At first blush, one may think that “reparations” are entirely something that has arisen with the context of 21st century American politics, but this is incorrect. The legal concept has been around for quite some time going back centuries here in America and even further in other countries.
Yet to simplify our current discussion, we will focus on the American examples of it, and future demands for it. Equally, we will define it to get our terms correct:
Reparations:
A : a repairing or keeping in repair
B reparations plural : REPAIRS
2 a : the act of making amends, offering expiation, or giving satisfaction for a wrong or injury
b: something done or given as amends or satisfaction[i]
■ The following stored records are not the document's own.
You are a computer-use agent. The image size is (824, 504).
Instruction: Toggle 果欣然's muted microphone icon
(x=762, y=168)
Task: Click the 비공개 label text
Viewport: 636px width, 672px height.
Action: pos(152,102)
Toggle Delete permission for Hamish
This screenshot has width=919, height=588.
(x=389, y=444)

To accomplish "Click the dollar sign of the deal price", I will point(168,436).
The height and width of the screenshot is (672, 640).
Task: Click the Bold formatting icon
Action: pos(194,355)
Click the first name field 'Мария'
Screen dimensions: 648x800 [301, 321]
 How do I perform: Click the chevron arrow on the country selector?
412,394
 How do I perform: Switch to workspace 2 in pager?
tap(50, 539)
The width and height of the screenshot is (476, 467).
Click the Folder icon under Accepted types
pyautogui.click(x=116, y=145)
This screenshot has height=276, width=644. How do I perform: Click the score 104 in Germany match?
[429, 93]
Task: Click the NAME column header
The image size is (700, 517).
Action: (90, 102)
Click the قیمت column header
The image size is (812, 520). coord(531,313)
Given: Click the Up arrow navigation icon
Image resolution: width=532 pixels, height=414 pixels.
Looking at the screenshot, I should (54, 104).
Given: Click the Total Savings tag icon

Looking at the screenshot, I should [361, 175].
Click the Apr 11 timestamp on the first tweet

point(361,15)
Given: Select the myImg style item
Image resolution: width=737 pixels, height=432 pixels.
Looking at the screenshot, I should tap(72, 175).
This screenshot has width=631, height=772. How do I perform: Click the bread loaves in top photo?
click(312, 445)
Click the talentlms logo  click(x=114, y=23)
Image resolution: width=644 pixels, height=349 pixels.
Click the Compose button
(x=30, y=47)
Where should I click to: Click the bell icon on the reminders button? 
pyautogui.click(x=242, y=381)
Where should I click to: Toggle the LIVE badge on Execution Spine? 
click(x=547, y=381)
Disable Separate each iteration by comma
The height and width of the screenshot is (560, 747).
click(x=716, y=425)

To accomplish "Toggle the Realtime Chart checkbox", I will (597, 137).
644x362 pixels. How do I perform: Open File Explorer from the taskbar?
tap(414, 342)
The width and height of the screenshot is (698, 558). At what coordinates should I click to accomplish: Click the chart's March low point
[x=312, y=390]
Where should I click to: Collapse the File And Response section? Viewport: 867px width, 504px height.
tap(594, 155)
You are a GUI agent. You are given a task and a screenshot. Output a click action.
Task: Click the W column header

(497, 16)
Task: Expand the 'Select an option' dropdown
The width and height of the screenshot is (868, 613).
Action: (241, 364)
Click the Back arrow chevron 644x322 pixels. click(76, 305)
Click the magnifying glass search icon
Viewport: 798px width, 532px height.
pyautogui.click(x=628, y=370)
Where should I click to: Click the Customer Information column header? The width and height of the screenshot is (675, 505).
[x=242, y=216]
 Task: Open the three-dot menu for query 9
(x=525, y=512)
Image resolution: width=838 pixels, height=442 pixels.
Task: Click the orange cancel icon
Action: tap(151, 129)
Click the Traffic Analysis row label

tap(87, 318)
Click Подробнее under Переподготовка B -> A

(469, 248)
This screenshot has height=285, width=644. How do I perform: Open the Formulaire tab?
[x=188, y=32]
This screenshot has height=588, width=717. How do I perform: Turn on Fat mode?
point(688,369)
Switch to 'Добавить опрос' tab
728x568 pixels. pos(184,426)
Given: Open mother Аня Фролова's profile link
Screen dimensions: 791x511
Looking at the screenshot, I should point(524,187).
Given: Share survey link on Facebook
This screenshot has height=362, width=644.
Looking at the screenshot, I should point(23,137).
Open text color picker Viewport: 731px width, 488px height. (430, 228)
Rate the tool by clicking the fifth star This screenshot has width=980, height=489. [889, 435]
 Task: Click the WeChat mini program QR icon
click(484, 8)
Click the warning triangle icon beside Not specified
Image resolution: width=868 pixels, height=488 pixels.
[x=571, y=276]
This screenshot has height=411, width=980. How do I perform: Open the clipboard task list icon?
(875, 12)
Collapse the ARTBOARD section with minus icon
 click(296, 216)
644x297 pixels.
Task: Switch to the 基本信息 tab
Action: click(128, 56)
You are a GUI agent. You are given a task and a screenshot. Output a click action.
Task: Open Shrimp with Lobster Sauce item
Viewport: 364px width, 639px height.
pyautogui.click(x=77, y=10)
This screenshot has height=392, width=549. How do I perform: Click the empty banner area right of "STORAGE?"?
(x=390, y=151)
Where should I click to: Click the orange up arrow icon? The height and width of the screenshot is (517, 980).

Historically, the first example of “reparations” in America was in the year 1773 and involved a kidnapping case of one man (white) and another man (molatto). The case was Hendrik vs Greenleaf in Essex County, Massachusetts. Hendrik won and was compensated £18 in damages and costs.[ii]
Other examples during that ante-bellum period exist that dealt with former slaves suing their former masters for redress and receiving either land or a pension from the owner’s estate or the state government. Post-Civil War gives even more examples of land, cattle, or opportunities to purchase land prior to open sales to white southerners. Some of these programs worked well for the former enslaved black Americans, some did not.[iii]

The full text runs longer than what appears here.